保健科学部学生と石原学長の懇談会を開催しました
対談  

保健科学部学生と石原学長の懇談会を開催しました

2022年6月29日、石原保志学長と学生たちとの交流を深める場として保健科学部の学生との懇談会を開催しました。技大に入学したきっかけやオンライン授業の感想、大学への要望や理想とする未来の技大など、一人ひとりの声に耳を傾けながら行われた懇談会では、和やかな雰囲気の中、活発な意見交換が行われました。

自己紹介

石原学長
石原保志 学長 2019年4月から現職。博士(心身障害学・筑波大学)

学長:本日はよろしくお願いします。それではまず、簡単にみなさんの自己紹介をお願いします。

小久保:鍼灸学専攻2年の小久保優香です。三重県出身で、ピアノ演奏と料理が趣味です。

田辺:鍼灸学専攻2年の田辺凪と申します。滋賀県出身で、趣味はいろいろな視覚障害者スポーツやギターなどです。

:情報システム学科2年の平海依と申します。出身は長崎県です。趣味はカラオケ、読書、食べることです。

赤木:情報システム学科4年の赤木雅弥と申します。三重県出身で、軽音サークルとフロアバレーボールサークルに所属しています。

岡澤:情報システム学科3年の岡澤洋成と申します。出身は栃木県で、「宮Friendly」という学生団体の代表を務めています。

網本:理学療法学専攻2年の網本実和です。大阪出身です。映画やアニメ、音楽が好きで、歌うことと寝ることでストレス発散しています。

松原:理学療法学専攻2年の松原一生です。東京都出身で、中学からフロアーバレーボールを続けています。


技大に入学したきっかけ

田辺凪さん
田辺凪さん 保健学科鍼灸学専攻2年

学長:みなさんは技大のことをどうやって知ったのかな? 技大を選んだ理由も聞かせてください。

小久保:先輩が進学したことで興味を持ってオープンキャンパスに参加したのがきっかけです。
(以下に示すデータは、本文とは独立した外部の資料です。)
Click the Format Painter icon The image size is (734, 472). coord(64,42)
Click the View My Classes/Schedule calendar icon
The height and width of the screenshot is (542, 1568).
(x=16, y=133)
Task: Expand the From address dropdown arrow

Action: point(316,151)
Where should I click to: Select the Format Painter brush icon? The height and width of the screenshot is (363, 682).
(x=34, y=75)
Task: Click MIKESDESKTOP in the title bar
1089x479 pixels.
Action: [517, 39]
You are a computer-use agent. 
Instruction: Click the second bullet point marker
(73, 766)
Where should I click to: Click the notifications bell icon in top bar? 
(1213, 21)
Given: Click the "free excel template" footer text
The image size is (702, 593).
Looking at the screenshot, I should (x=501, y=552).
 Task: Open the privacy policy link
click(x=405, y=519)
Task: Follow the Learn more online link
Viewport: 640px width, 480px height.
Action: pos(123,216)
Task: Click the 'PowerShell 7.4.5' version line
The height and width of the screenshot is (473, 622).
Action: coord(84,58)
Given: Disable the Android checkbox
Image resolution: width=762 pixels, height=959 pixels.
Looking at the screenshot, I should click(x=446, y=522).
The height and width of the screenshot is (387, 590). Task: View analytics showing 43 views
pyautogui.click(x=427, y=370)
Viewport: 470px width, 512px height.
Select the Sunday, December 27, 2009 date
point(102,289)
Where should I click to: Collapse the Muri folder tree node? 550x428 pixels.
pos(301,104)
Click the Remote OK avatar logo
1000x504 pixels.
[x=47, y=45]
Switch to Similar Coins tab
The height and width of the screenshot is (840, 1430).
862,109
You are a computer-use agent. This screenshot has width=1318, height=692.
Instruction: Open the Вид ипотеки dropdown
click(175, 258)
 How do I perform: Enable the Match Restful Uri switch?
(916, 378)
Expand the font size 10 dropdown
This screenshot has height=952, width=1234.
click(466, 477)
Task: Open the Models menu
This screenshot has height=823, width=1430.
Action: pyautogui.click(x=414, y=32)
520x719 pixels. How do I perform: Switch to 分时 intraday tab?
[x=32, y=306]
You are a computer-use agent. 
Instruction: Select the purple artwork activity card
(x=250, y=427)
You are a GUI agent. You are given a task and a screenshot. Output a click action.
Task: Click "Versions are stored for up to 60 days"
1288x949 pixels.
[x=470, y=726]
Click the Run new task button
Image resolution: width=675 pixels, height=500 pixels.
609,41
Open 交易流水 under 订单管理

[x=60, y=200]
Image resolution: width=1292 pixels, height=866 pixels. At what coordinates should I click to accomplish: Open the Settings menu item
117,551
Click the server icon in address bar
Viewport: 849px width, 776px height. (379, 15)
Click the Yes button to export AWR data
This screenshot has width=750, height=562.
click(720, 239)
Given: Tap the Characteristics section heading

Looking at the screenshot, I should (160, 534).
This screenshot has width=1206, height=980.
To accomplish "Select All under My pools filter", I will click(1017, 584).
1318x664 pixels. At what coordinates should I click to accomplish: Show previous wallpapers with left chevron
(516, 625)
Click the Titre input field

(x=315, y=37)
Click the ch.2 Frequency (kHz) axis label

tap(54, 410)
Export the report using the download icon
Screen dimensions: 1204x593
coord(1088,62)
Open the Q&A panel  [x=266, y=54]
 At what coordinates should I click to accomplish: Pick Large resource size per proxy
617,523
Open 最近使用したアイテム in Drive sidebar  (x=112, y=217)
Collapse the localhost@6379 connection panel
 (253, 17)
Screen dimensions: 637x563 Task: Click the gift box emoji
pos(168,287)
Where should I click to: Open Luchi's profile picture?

私が専攻する鍼灸は盲学校でも学べますが、技大ならば大卒資格も得られます。また、大学に来ればさまざまな地域、年齢の人と友達になれてコミュニケーションの場が広がるとも考えました。

田辺:盲学校在籍時に、学校の先生や先輩方とお話しする中で技大のこと知りました。私も鍼灸の分野に興味があり、盲学校の専攻科よりも充実した学習や経験ができると思い技大を選びました。

:地元の盲学校の先生から聞いて知りました。PCには全く詳しくなかったのですが、プログラミングに興味があり、就職率も高かったことから、技大を選びました。

赤木:高校時代の先輩が技大に進学したことと地元で開かれた大学説明会で知りました。選んだ理由は、人間関係が充実していそうだったことと一人暮らしがしたかったことです。

岡澤:技大のことは高校の紹介で知りました。先輩が進学していたことと学費が安かった点から進学先に選びました。

網本:親友が技大への進学を考えていると聞いて知りました。その親友が先に入学し、大学生活が楽しそうだなと感じたこと、障害に対する適切な支援が受けられるので学業に集中できると考えたことが選んだ理由です。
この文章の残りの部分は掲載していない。